Preparation: The Difference Between Success and Failure

We’ve all experienced it: Attending – or worse yet, leading – a meeting where the parties are unprepared or under-prepared. It’s a disaster for you, your team – and your customers or clients, as well as a waste of everyone’s time, often resulting in:

  1. Being blindsided with unanticipated questions you may not have an answer for.
  2. Not being on the same page as your colleagues, which isn’t something you want to showcase in front of your clients or customers.
  3. Heading into ‘drift mode’ where the meeting meanders all over the place with no clear intent or desired outcome.

It’s just not good. And it shouldn’t happen.

Your clients and customers expect you’ve been thinking about their business 24/7. At the very least, they assume the meeting you are having with them is just as important for you as it is for them.

Follow this list of seven critical ways productive people prepare for meetings, according to INC magazine:

So How Can You Avoid It?

1) Research the attendees. Make sure you understand the people who will be joining you in the meeting, their roles and responsibilities – and who the key decision maker will be.

2) Determine clear objectives. Most meetings ramble because people wait until the last minute to determine what they want from the time spent together.

3) Plan an agenda. This helps keep the meeting on track, and lets everyone know ahead of time the plan of attack for your time.

4) Consider any obstacles.

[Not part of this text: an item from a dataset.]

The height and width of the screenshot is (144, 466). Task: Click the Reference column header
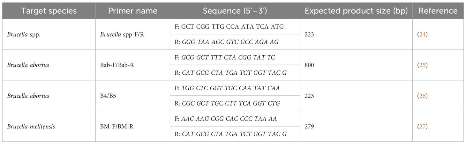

Are there concerns or challenges that will prevent you or your clients/customers from accomplishing the goal of the meeting or the goals of any activities you’re discussing or putting into motion?

5) Remove any roadblocks. If there are concerns or challenges you’ve identified as potential roadblocks that can be eliminated before you meet, do so.

6) Decide on desirable outcomes. Just as it’s important to have clear objectives and an agenda to keep everyone on the same page, it’s equally as important to decide on what success looks like.

7) Plan/outline next steps and any follow-up activities. What are the next steps each party will need to take following the meeting? Set due dates and assign responsibility to keep everyone on track.

A few other things to consider, depending on the type of meeting:

  • Practice. Go over what you are going to say in your mind. Actually go away, or shut your door, and practice out loud.
  • Review the agenda. Does it have a flow to it? Talk to your teammates to make sure you’re all clear on the intent and flow of the meeting.
  • Talk to your teammates. Talk among yourselves about those potential roadblocks that may come up, and how they could be handled. Having this conversation will ensure that you and your teammates are on the same page. After all, we know what happens when we just ‘assume’ everyone’s on the same page.

Think about it: A meeting with a client or customer is usually the culmination of a lot of work and thinking. Walking into that meeting unprepared sells all that work short, and lets down the team.

Preparation really can be the difference between a successful meeting or a waste of time for all parties. Set yourself up for success – and a win with your client or customer. Come prepared.